Data to examine: Begin
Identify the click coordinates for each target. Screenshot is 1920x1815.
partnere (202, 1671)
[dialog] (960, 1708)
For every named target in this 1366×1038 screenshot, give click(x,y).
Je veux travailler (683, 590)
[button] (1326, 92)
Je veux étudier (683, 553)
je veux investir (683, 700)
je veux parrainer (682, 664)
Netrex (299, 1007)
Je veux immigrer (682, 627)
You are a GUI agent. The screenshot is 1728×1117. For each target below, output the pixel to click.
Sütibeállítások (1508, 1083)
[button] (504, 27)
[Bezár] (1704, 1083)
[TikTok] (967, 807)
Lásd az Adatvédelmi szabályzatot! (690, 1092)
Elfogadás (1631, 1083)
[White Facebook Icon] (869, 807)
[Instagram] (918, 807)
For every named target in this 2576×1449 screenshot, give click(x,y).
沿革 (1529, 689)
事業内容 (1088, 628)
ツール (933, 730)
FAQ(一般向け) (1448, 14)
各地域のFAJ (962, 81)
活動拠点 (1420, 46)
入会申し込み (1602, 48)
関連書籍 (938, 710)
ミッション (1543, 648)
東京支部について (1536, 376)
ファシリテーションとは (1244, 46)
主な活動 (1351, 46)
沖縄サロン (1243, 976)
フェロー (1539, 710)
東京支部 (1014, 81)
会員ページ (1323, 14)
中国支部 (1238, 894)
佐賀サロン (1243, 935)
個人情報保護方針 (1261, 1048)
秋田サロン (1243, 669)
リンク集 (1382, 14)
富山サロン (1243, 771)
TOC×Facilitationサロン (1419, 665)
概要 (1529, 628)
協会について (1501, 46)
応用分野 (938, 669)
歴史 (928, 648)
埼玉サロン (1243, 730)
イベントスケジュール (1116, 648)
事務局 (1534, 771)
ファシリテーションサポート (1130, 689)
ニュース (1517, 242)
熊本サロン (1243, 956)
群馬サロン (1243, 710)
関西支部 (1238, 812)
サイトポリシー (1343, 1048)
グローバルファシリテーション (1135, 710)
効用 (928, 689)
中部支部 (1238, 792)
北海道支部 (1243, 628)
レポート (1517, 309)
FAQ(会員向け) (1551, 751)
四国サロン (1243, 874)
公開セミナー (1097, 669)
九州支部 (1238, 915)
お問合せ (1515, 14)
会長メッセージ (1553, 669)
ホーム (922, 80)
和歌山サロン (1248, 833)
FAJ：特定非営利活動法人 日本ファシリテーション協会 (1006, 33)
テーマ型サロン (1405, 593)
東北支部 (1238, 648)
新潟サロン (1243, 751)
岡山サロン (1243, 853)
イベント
Data to examine: End
What this task involves
What lines of the listing contain the word "target"? Copy them all.

Your solution
Identify the click coordinates for each target. Screenshot is 1920x1815.
For every named target in this 1366×1038 screenshot, give click(x,y).
You are a GUI agent. The screenshot is 1728×1117. For each target below, output the pixel to click.
For every named target in this 2576×1449 screenshot, give click(x,y).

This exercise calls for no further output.